Tuberkulosis pada anak sering disebut sebagai TB primer dan biasanya memiliki karakteristik foto toraks yang tidak khas. Namun demikian pemeriksaan foto toraks tetap dapat dijadikan sebagai pertimbangan dalam penegakan diagnosis TB anak. TB primer disebut memiliki karakteristik berupa adanya lesi di lobus bawah, lobus tengah, dan lingula serta segmen anterior lobus atas. Kelainan foto toraks yang dominan adalah berupa limfadenopati hilus dan mediastinum (Icksan dan Luhur S, 2008)

Pada anak dengan Tuberkulosis-HIV, gambaran radiologis yang dapat dijumpai antara lain berupa pembesaran Kelenjar Getah Bening (KGB) hilus, efusi pleura, milier, gambaran pneumonia, atelektasis, kavitas dan bronkiektasis. Pada anak terinfeksi HIV, gambaran radiologi LIP (Lymphocytic interstitial

pneumonitis) menyerupai TB milier. Di antara berbagai gambaran radiologi

tersebut, pembesaran KGB hilus merupakan gambaran yang paling sering ditemukan. (KEMENKES, 2012).

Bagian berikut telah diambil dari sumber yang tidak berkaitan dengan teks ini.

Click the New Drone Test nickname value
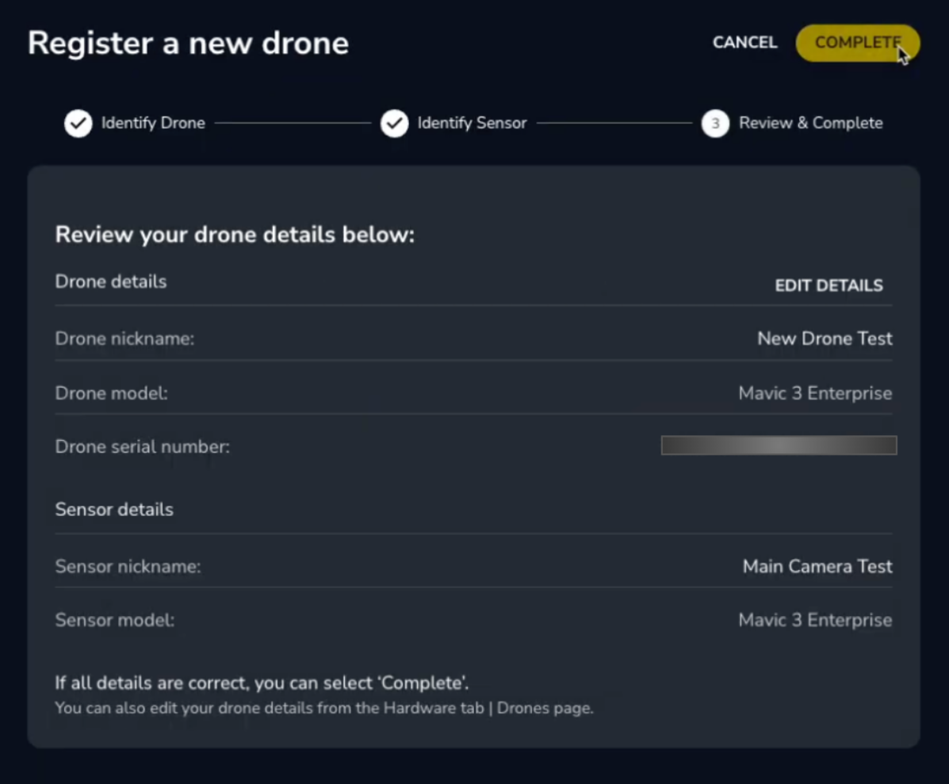This screenshot has height=784, width=949. [x=825, y=338]
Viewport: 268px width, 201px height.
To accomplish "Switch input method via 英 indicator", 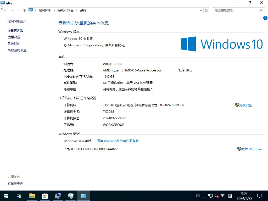I will (222, 196).
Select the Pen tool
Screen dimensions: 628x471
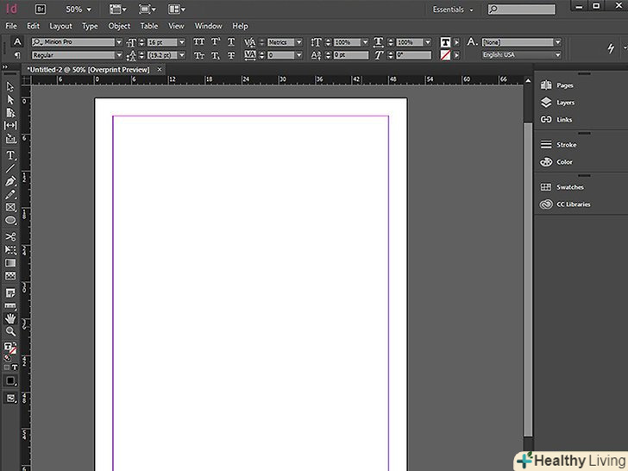click(x=11, y=182)
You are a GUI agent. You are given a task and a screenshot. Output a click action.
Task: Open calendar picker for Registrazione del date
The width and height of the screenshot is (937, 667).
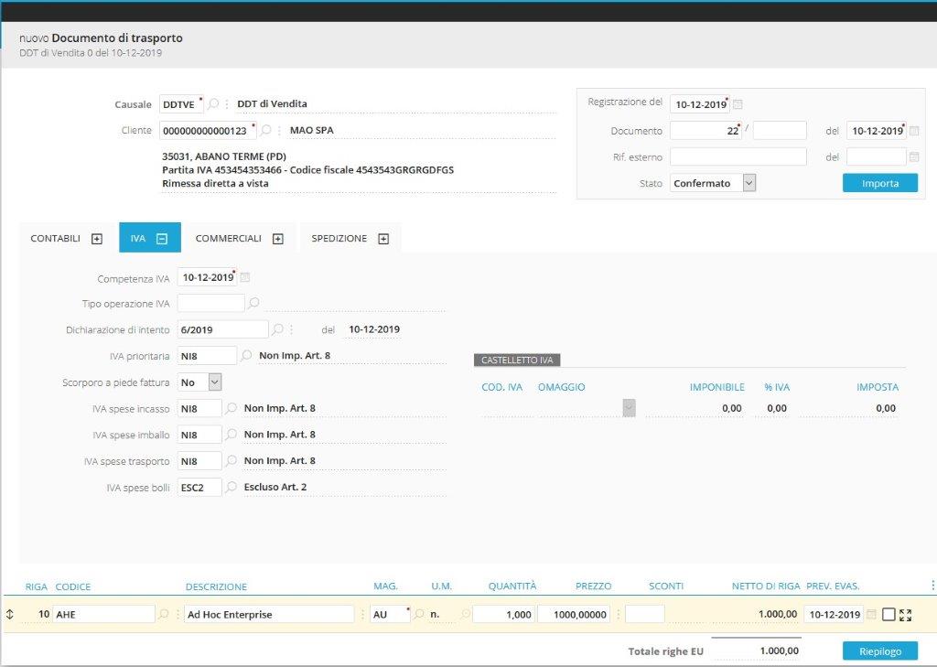(738, 104)
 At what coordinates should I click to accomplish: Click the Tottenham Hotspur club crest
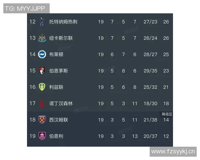tap(42, 22)
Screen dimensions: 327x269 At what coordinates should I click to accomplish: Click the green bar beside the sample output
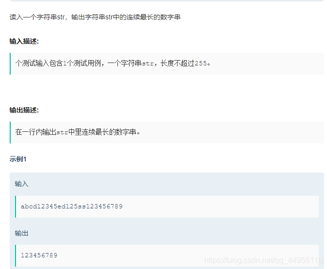16,255
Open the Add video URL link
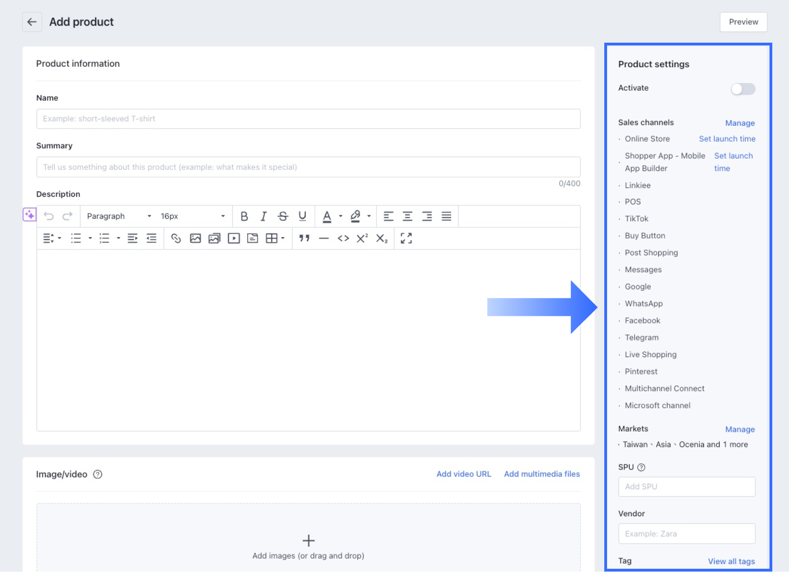Viewport: 789px width, 572px height. click(x=463, y=474)
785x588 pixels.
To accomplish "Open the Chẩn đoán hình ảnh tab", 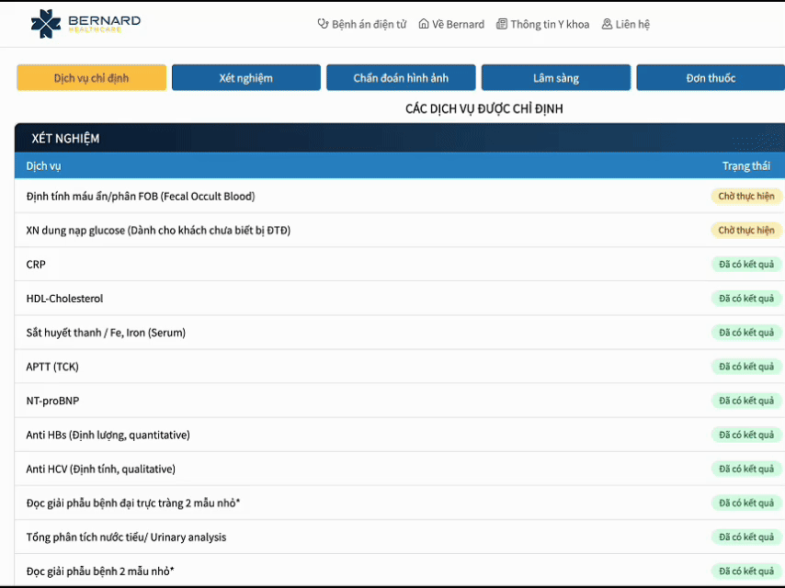I will tap(401, 78).
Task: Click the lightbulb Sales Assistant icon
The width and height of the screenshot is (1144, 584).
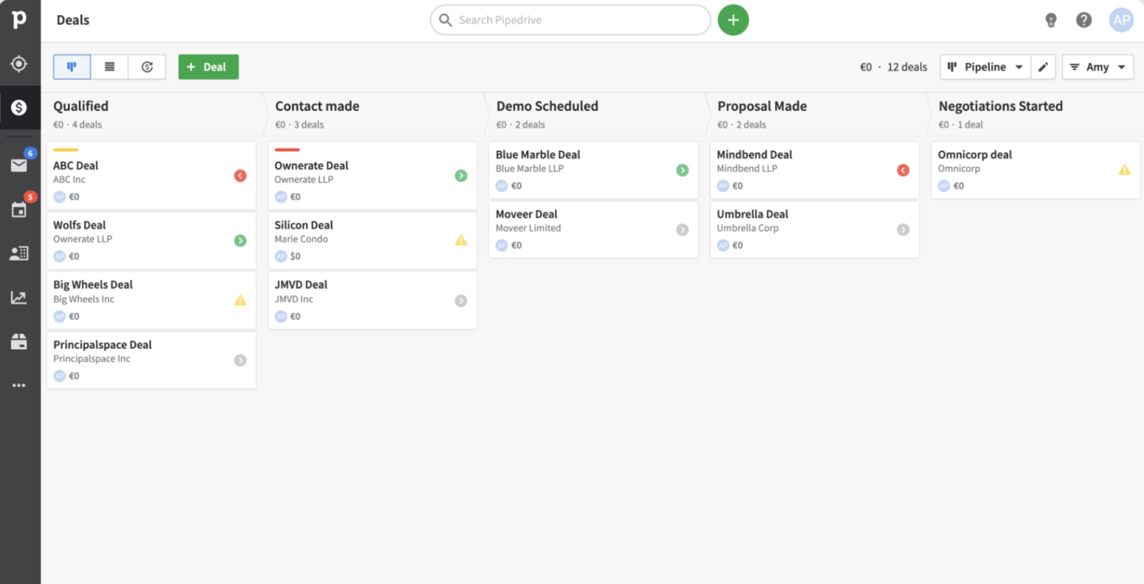Action: (x=1051, y=20)
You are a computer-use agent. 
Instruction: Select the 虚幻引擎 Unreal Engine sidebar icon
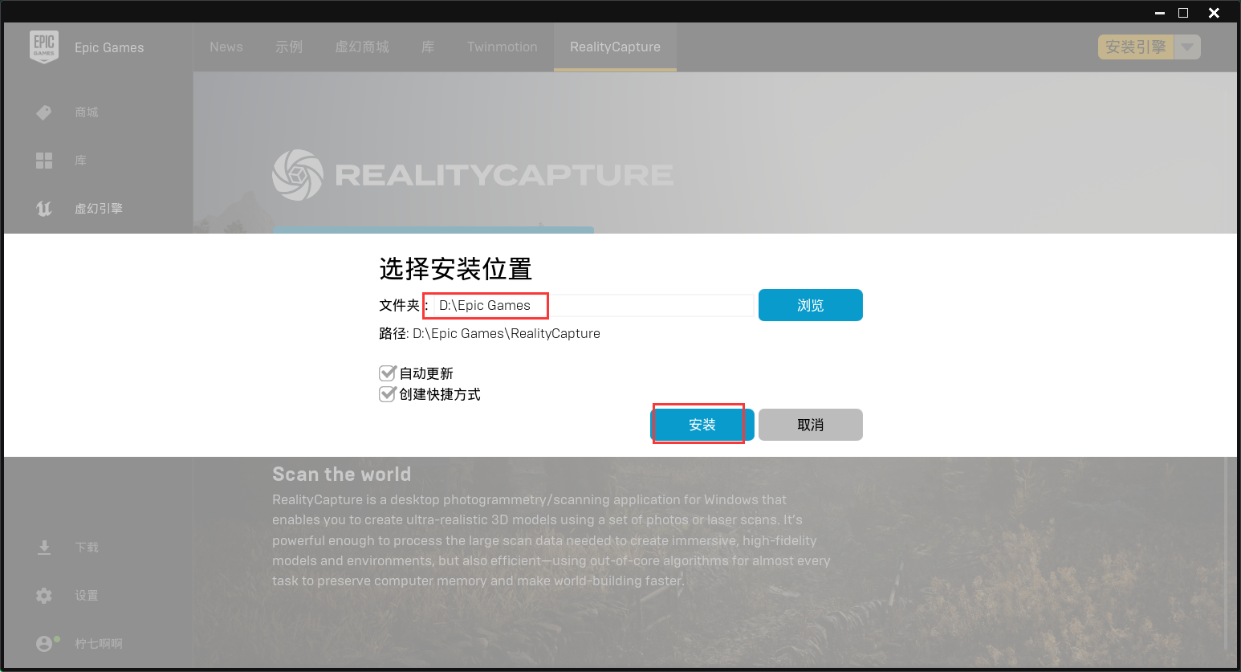point(44,208)
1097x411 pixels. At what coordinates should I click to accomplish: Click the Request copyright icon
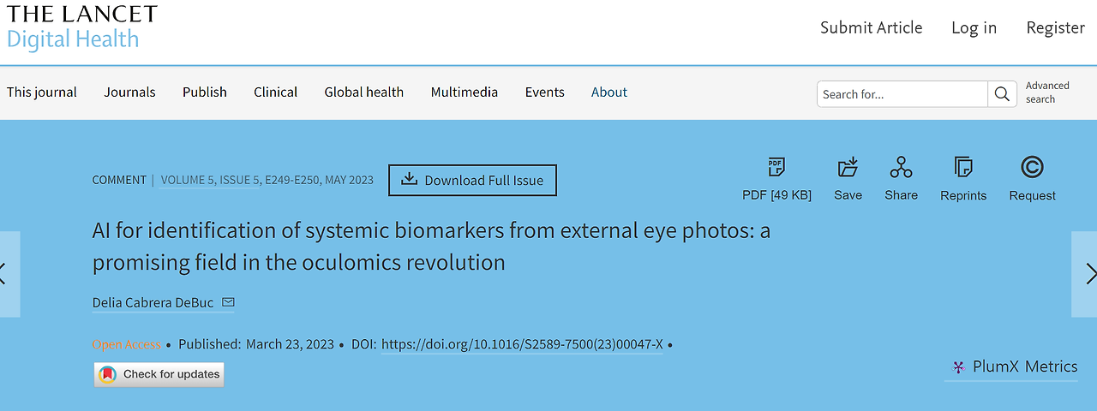point(1032,168)
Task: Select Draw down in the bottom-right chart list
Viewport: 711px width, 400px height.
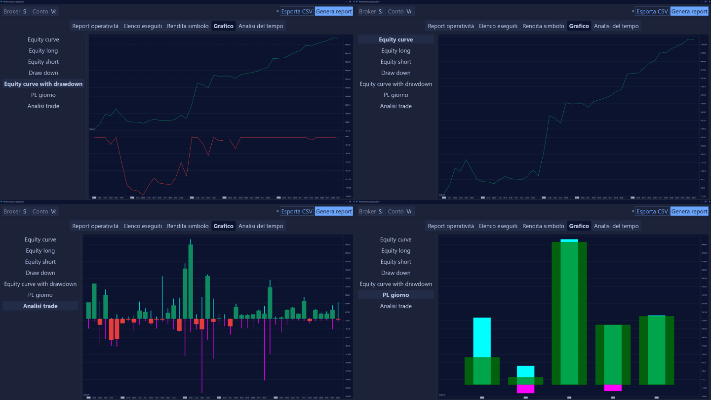Action: (x=395, y=273)
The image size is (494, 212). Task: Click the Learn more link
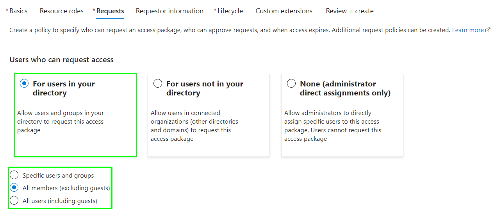[467, 30]
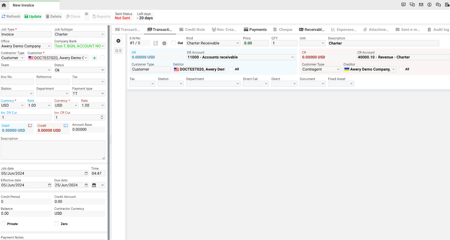Click the Debit calculator icon
The height and width of the screenshot is (240, 450).
coord(30,126)
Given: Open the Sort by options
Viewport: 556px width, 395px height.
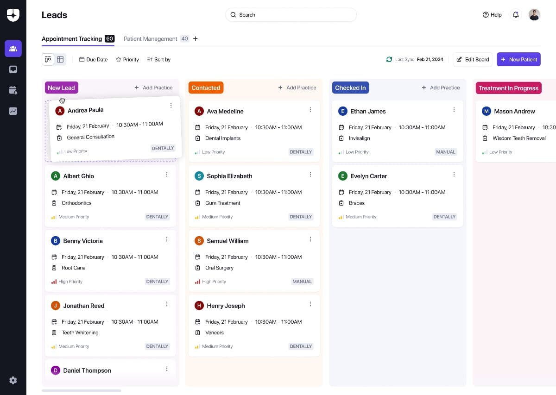Looking at the screenshot, I should (x=158, y=59).
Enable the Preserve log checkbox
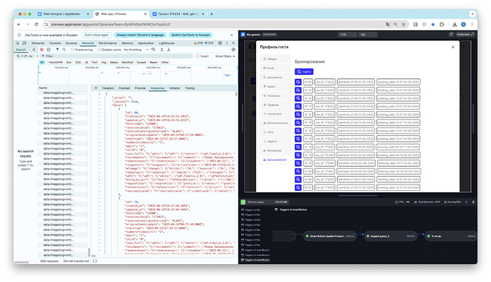The width and height of the screenshot is (491, 282). coord(73,50)
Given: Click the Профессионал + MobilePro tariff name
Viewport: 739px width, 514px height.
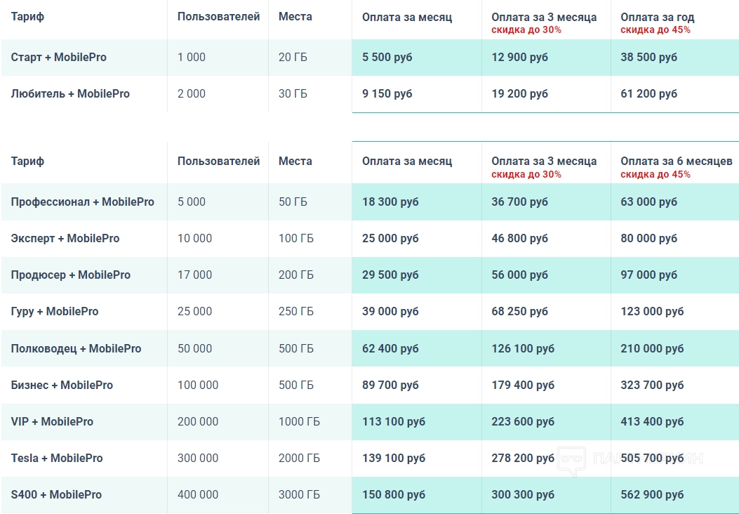Looking at the screenshot, I should point(82,202).
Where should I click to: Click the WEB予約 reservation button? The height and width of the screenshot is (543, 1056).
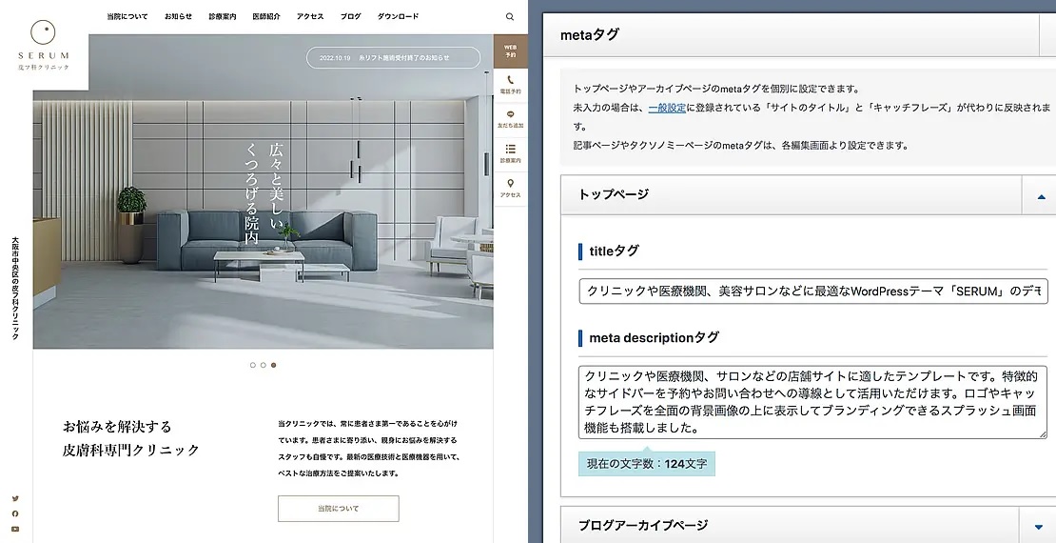coord(511,50)
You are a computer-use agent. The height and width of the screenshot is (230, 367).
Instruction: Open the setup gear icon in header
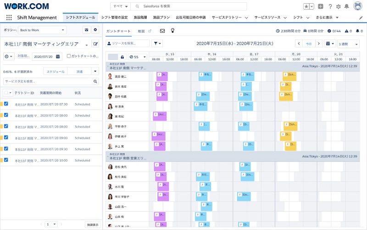(x=339, y=6)
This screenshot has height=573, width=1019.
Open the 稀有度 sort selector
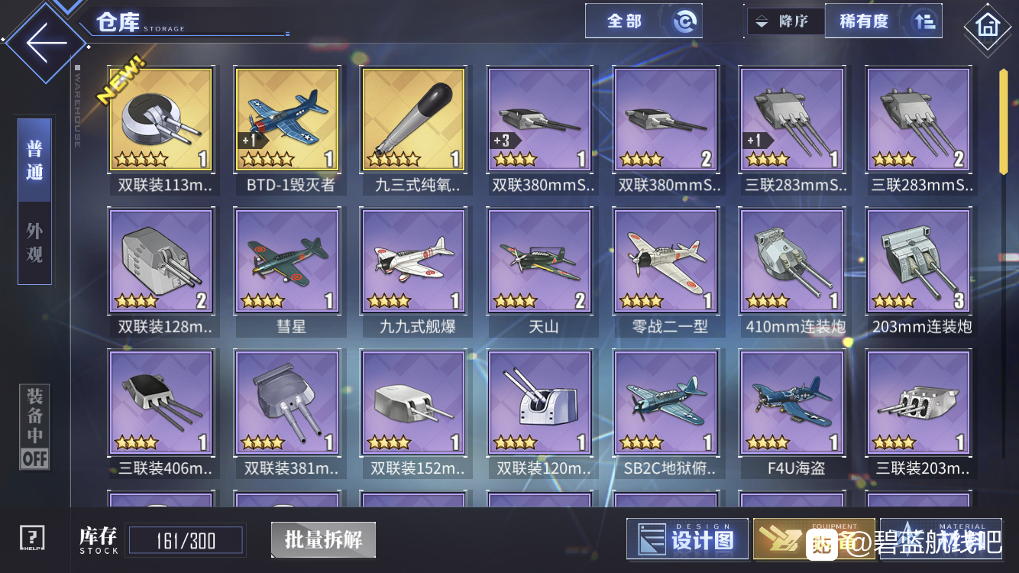click(884, 21)
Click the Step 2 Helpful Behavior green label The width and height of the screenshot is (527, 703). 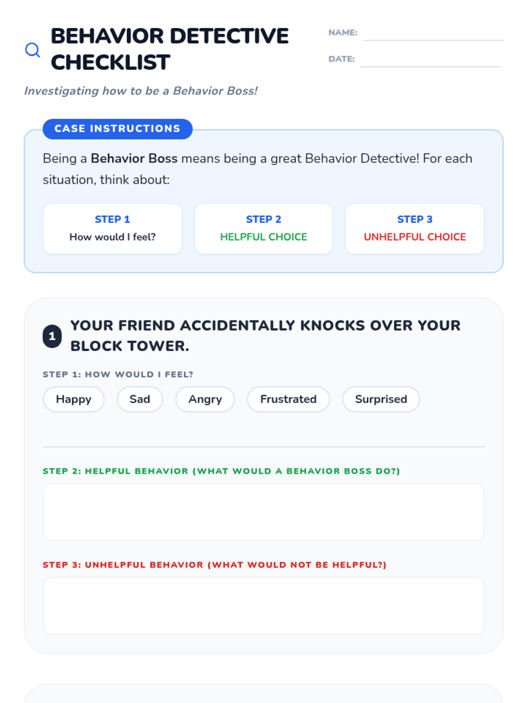[x=221, y=471]
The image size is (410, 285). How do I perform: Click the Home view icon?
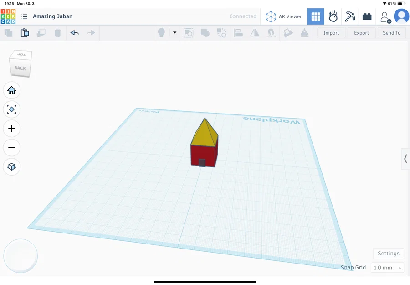[x=11, y=90]
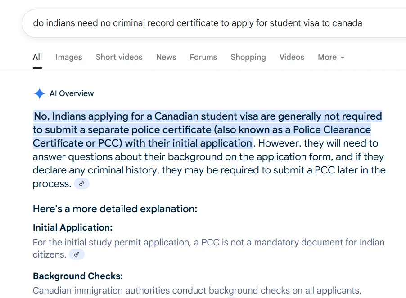Click the "For the initial study permit" paragraph
The height and width of the screenshot is (298, 406).
[208, 243]
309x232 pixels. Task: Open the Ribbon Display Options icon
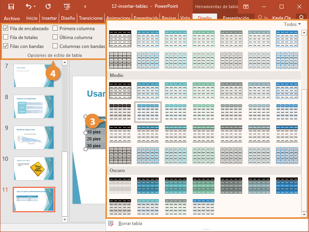(x=246, y=7)
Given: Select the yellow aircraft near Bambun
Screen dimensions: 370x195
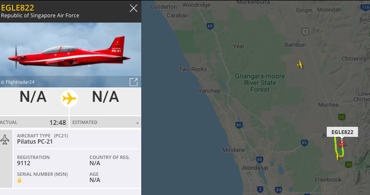Looking at the screenshot, I should click(300, 64).
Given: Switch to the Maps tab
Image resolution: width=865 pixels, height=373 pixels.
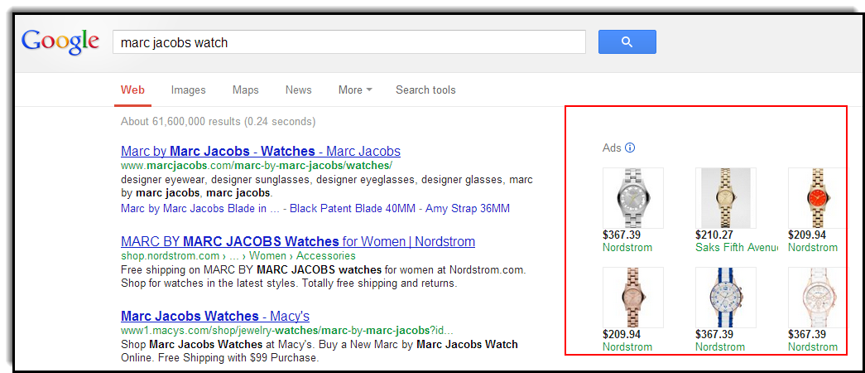Looking at the screenshot, I should click(x=246, y=90).
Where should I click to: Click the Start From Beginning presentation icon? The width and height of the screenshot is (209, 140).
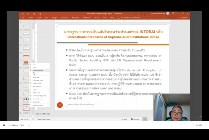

Studi yang dilakukan oleh Badie et al. (2012) menyebutkan bahwa gambaran foto toraks yang tersering didapatkan pada penderita TB-HIV adalah gambaran atipikal. Salah satunya adalah gambaran infiltrat milier yang lebih banyak dijumpai pada TB-HIV dibanding TB non-HIV. Sementara itu dari hasil penelitian Mahomed (2013) didapatkan perbedaan yang signifikan secara statistik pada hasil pemeriksaan foto toraks anak dengan TB pada kondisi imunokompromais karena infeksi HIV dengan yang non-imunokompromais. Dimana gambaran limfadenopati lebih banyak dijumpai pada kelompok non-imunokompromais dibanding kelompok non-imunokompromais (p =0.041).

Berdasarkan berbagai uraian tersebut, peneliti tertarik untuk mengetahui lebih lanjut perbandingan karakteristik foto toraks tuberkulosis dengan dan tanpa infeksi HIV pada anak di RSUP HAM, Medan. Dimana, berdasarkan survey pendahuluan, dari 1 Januari 2012 – 31 Desember 2014 ada 113 pasien anak yang didiagnosis TB dan 41 pasien diantaranya didiagnosis TB-HIV.